> _Instruction_
Pull out each line of the records below that contains the string "resolution". Case counts.

Entries drawn from a collection:
○ ○ ○ ○

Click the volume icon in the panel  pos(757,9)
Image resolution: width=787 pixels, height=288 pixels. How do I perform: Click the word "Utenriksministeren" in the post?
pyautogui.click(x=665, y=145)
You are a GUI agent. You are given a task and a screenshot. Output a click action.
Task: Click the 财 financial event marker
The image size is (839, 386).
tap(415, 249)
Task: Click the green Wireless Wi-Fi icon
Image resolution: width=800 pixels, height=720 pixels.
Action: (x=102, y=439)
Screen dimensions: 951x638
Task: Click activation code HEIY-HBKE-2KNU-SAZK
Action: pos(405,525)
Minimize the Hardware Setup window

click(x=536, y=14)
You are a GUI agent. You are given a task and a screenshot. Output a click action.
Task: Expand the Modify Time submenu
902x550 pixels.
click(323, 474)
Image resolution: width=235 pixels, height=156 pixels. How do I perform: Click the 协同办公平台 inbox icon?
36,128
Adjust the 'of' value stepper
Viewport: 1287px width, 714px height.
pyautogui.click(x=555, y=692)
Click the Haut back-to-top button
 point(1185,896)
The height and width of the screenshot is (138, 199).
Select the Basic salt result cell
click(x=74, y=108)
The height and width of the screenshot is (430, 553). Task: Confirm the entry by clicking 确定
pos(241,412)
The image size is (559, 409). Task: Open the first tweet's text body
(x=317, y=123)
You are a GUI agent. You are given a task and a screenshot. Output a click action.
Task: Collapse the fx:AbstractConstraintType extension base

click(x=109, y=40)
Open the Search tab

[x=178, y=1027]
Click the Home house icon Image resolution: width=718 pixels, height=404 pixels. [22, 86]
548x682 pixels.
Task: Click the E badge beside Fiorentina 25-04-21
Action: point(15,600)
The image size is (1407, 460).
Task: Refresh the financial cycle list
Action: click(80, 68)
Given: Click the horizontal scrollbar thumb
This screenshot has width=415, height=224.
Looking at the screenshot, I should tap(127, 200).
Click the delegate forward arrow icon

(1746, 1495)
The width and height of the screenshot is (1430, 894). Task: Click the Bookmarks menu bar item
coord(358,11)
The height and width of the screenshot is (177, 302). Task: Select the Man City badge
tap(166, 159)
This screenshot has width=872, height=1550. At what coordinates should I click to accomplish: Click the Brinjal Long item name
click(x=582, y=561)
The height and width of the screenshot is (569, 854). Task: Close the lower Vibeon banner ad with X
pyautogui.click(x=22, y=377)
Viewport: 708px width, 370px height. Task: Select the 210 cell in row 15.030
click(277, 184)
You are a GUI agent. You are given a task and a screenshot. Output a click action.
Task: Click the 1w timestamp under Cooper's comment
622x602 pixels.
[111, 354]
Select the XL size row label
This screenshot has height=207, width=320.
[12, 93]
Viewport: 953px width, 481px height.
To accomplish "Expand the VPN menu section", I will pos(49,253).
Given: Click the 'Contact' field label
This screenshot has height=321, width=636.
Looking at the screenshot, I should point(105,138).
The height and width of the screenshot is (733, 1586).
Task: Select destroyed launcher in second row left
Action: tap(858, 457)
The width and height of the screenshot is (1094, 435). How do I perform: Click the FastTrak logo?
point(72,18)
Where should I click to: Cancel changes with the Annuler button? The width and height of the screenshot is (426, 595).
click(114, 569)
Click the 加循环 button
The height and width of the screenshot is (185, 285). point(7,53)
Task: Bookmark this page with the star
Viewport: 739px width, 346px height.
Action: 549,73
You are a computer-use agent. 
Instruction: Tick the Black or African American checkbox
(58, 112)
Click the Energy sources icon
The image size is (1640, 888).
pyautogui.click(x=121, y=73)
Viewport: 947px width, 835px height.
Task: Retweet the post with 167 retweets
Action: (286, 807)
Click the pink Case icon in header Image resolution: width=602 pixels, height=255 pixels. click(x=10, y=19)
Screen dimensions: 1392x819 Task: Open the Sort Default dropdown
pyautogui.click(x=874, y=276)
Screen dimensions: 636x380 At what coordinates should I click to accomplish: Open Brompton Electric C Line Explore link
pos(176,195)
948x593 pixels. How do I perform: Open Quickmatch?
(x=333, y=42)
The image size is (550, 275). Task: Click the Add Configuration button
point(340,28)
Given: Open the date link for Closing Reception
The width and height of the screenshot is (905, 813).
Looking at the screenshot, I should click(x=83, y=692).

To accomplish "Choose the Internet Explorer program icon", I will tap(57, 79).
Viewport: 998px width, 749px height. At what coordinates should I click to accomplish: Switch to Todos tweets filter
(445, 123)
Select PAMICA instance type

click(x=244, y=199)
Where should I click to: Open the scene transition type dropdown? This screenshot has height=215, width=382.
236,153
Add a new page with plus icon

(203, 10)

○ ○ ○ ○

> _Response to the task_
Image resolution: width=787 pixels, height=288 pixels. How do I perform: Click the word "Utenriksministeren" in the post?
Image resolution: width=800 pixels, height=720 pixels.
Image resolution: width=235 pixels, height=156 pixels. How do I perform: Click the 协同办公平台 inbox icon?
Click the Home house icon Image resolution: width=718 pixels, height=404 pixels. [22, 86]
Click the pink Case icon in header Image resolution: width=602 pixels, height=255 pixels. click(x=10, y=19)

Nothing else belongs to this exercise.